Je tournicote lentement dans mon réservoir, suspendu en l'air sur un matelas d'air pulsé, flottant, dansant, comme ces astronautes filmés dans les piscines de la Nasa. La musique d'un piano (Beethoven en 432Hz ?) égraine ses notes en arrière-plan. Mes yeux sont fermés, mais si je les ouvrais, je ne verrais qu'une lumière jaune pâle m'entourant d'une chaude lueur.
J'aime les notes de musique sortant d'un piano. Elles me calment. Ça, et aussi les sédatifs. L'Établissement garde les miens légers, parce que je le préfère ainsi, et aussi parce que je suis un bon petit gars qu'a passé l'âge de faire des trucs de jeunes avec ses doigts . L'Établissement connaît mes habitudes, sait que je me comporte jamais comme un pervers.

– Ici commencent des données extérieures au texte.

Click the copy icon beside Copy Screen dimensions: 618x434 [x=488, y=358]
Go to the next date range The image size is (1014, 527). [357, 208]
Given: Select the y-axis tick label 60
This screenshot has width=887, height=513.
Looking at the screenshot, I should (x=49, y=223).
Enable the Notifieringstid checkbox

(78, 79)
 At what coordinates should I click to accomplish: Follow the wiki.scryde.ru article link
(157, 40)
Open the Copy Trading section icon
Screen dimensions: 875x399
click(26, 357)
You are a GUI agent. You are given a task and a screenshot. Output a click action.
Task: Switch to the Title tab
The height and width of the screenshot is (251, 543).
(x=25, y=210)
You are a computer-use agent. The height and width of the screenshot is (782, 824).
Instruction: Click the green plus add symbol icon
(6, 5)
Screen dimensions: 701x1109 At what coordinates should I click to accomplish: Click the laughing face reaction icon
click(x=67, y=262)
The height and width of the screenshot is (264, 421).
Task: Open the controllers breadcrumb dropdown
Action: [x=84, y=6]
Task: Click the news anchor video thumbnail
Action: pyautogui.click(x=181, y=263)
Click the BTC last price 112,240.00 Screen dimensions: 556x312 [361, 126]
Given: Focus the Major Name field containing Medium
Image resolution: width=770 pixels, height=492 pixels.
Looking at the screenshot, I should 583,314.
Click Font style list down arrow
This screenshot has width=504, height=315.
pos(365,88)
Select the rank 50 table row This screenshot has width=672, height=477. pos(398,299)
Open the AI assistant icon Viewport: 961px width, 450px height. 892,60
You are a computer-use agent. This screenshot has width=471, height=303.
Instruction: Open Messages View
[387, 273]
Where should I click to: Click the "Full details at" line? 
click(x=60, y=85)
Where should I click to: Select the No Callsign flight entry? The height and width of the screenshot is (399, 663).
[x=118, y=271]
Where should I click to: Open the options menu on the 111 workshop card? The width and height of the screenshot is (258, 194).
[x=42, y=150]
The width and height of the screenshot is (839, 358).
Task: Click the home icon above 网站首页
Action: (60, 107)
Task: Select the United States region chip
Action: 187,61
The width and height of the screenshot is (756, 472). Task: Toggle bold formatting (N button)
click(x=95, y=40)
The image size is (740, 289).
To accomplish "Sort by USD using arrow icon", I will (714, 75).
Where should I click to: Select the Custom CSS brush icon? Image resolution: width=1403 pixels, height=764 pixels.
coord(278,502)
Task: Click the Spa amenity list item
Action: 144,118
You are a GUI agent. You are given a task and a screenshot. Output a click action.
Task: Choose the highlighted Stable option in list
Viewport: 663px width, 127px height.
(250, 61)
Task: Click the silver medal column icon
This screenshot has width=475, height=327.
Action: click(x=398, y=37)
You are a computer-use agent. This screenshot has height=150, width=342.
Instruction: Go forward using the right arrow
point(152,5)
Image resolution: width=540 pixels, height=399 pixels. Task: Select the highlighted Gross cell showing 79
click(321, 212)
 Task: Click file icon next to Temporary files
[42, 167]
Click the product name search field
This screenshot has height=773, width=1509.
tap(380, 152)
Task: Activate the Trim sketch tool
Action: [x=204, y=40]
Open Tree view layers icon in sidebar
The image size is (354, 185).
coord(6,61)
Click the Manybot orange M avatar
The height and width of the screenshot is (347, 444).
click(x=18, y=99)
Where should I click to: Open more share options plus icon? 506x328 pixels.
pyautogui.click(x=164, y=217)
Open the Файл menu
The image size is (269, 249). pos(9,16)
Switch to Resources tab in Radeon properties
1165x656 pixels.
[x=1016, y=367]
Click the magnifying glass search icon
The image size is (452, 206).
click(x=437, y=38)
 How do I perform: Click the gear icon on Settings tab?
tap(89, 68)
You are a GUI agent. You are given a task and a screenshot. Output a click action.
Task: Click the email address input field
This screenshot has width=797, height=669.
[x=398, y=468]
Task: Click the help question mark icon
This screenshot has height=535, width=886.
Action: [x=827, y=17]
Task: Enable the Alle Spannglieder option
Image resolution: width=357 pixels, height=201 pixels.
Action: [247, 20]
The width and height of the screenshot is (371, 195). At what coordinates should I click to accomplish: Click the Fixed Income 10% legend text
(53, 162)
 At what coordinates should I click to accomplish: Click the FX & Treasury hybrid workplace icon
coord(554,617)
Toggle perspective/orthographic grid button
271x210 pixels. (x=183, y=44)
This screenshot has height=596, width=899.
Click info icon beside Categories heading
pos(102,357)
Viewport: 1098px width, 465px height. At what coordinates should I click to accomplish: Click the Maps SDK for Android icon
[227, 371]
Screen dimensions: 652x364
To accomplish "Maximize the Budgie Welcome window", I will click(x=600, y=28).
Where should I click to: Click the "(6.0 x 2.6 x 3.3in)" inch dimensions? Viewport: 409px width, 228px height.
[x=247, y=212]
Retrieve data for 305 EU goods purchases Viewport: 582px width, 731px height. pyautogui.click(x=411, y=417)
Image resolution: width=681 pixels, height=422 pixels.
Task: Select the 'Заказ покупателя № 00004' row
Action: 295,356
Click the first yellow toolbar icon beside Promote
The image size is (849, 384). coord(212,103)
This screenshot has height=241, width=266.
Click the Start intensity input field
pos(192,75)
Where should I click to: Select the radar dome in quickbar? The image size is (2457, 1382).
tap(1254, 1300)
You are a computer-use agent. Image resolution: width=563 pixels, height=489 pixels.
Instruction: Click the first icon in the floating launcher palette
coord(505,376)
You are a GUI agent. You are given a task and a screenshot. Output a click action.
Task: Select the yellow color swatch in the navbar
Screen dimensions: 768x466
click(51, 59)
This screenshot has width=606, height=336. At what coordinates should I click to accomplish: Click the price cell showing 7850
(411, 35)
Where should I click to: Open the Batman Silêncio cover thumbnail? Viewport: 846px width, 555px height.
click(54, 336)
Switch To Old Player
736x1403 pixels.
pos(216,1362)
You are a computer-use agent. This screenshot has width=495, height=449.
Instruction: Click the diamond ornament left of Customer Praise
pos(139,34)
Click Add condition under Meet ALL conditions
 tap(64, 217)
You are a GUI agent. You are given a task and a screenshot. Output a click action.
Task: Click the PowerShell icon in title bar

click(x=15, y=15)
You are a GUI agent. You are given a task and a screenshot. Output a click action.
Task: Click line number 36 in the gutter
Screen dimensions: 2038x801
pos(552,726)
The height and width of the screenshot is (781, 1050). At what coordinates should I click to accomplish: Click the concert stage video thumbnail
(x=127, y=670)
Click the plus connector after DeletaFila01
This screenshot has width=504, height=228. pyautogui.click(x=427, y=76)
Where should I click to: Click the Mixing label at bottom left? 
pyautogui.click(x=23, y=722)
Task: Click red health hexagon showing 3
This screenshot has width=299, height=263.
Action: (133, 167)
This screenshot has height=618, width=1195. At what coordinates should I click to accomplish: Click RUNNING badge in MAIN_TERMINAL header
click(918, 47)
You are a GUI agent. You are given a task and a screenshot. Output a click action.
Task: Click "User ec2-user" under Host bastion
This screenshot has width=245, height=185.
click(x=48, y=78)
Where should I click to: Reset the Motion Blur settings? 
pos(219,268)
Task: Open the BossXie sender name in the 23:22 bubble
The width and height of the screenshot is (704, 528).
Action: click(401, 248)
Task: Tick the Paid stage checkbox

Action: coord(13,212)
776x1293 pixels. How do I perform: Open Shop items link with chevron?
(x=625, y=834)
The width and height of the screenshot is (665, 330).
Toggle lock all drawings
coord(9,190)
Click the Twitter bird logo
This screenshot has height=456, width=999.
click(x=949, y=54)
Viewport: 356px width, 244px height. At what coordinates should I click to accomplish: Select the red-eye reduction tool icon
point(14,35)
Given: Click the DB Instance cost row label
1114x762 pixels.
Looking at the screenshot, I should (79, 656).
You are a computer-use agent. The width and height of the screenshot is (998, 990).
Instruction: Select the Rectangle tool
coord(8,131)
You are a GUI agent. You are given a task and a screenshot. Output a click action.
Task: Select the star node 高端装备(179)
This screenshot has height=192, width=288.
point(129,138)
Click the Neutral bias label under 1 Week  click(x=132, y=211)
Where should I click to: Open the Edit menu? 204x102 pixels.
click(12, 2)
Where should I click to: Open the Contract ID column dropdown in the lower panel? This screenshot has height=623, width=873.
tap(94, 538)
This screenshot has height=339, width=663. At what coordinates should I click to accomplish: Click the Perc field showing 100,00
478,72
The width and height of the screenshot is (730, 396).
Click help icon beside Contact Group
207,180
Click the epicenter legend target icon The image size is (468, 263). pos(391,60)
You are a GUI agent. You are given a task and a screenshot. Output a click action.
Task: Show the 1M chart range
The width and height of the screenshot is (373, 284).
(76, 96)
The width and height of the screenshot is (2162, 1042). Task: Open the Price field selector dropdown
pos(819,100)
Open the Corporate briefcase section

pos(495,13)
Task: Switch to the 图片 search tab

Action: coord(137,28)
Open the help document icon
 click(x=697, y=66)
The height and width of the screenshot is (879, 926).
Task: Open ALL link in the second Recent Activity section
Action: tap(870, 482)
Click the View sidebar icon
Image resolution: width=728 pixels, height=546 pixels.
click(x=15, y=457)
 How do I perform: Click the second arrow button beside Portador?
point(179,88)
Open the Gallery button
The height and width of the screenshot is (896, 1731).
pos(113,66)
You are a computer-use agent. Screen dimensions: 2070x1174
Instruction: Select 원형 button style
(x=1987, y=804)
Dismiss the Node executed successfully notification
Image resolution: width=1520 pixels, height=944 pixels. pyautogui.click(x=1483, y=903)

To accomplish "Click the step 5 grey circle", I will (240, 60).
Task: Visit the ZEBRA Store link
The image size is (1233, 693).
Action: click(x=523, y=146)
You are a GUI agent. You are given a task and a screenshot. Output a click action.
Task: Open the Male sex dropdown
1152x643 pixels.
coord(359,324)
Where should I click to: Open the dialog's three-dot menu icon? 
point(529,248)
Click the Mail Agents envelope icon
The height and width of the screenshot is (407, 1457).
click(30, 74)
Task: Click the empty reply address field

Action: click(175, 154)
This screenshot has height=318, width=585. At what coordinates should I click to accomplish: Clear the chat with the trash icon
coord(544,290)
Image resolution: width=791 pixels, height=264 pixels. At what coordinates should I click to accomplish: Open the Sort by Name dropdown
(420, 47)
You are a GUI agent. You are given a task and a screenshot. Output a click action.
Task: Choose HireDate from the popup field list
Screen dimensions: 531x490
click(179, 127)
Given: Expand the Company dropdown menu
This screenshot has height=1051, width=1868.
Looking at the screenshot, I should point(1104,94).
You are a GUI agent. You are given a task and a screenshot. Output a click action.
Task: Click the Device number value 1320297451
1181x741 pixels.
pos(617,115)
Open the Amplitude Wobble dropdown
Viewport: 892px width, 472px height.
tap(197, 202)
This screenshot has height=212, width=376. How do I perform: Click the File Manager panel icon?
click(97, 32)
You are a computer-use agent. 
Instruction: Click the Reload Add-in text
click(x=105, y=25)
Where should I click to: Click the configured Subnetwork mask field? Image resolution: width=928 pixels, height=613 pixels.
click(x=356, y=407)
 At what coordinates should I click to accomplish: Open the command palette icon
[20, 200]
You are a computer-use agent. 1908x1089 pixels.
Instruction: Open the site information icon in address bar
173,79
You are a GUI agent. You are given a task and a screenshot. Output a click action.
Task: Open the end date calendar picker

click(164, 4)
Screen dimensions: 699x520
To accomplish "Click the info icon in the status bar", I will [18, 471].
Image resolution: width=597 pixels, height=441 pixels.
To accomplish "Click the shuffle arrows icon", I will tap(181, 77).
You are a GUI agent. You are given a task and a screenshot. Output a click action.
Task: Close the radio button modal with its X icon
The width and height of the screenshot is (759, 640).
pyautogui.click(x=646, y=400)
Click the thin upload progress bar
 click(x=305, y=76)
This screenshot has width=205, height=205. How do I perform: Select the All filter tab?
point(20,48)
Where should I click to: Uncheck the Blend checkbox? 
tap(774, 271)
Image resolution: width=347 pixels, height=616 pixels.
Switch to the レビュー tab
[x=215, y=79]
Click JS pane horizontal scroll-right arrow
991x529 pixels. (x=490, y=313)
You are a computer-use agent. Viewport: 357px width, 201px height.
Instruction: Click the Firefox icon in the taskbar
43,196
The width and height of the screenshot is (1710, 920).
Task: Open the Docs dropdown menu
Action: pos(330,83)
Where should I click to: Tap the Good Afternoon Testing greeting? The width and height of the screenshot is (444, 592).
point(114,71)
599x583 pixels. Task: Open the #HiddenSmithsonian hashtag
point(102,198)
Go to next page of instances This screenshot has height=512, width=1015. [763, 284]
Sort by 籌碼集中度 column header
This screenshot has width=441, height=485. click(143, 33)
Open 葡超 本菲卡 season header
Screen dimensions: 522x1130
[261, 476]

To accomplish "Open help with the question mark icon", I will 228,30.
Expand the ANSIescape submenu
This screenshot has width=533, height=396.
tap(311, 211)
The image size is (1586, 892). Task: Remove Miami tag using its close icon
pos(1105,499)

Je suis ici depuis longtemps maintenant. Ça doit faire des années, bien que ça fait une maille que j'ai perdu toute notion du temps. Pas de calendrier, pas d'horloge. Seulement cette pâle lumière qui m'envahit, me conservant bien au chaud, bien comme y faut.
Ce matin, l'Établissement m'a rappelé que mon fils venait me rendre visite aujourd'hui. Il vient toutes les semaines, à la même heure. Pendant que le personnel me prépare avant son arrivée, ils me disent qu'il est bon avec moi, comparé à la plupart des autres ici, à la Maison de l'Esprit Tranquille, dont les familles pas très carrées les ont complètement remisés au placard et oubliés. J'acquiesce et souris doucement, murmurant la bonne réponse. Ils pensent que je suis faible d'esprit, comme tant d'autres ici. Je ne peux pas voir à l'extérieur de mon réservoir, mais l'Établissement peut me voir à l'intérieur de ce dernier, donc je reste enfermé dans mon esprit. Ils ne peuvent pas voir à l'intérieur de mon esprit. Dans mon esprit, je ne suis pas suspendu dans un réservoir d'air pulsé. Je m'en vais loin, trés loin d'ici.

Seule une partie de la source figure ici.